===== Source material
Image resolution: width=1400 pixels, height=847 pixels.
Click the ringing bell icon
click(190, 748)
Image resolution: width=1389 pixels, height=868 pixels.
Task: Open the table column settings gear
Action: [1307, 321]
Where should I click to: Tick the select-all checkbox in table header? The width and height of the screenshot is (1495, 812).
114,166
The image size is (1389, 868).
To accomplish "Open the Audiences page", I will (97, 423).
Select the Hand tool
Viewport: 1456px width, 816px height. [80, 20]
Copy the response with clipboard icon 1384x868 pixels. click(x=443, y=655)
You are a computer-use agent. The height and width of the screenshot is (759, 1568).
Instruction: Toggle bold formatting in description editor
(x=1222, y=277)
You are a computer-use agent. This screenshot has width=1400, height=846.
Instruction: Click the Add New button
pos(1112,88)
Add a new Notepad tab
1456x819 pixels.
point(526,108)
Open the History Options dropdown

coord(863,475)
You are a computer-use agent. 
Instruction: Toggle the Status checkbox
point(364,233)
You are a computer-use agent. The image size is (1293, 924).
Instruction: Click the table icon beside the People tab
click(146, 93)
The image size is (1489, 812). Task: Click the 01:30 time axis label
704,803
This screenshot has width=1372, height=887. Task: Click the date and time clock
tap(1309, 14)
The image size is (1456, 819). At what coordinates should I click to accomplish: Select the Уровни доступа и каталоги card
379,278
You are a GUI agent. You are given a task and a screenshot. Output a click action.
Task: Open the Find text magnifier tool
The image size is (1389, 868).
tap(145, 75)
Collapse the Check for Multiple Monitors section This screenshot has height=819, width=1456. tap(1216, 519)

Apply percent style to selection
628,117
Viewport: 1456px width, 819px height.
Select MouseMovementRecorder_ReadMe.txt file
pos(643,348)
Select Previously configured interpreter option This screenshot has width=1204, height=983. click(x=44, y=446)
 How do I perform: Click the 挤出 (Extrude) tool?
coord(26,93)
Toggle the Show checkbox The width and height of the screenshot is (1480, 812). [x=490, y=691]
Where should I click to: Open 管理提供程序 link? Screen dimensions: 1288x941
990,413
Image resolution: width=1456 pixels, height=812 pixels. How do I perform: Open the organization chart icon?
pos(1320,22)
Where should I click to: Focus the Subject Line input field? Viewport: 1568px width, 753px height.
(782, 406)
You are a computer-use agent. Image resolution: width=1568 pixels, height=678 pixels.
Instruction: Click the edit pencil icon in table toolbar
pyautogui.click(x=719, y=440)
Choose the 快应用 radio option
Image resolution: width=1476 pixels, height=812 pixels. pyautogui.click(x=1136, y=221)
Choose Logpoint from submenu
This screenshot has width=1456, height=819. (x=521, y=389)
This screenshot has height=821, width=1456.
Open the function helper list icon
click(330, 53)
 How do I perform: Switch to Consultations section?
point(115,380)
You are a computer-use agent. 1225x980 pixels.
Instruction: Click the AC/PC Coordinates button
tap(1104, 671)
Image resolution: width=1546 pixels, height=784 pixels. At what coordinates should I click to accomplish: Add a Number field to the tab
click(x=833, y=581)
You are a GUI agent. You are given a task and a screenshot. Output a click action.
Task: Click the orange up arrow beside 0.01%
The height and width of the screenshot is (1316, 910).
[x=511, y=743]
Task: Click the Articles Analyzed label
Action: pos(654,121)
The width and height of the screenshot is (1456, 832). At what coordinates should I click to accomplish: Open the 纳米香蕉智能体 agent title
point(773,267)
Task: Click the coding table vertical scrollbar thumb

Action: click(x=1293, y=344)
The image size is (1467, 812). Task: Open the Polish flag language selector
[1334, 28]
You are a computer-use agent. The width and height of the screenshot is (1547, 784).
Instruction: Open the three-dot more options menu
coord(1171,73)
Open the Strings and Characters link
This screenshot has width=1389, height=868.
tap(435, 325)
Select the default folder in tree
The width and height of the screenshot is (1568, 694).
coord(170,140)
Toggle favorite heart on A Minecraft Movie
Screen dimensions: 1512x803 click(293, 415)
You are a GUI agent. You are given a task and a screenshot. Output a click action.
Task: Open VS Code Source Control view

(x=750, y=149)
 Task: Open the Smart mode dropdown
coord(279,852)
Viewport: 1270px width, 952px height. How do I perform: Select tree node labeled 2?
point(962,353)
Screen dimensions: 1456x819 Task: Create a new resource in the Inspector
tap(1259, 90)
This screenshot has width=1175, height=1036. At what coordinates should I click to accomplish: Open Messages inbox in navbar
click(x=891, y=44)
==========
**What the exercise asks**
Nothing except a number is needed: how many lines of the entries contain the word "computer"?

**Your solution**
7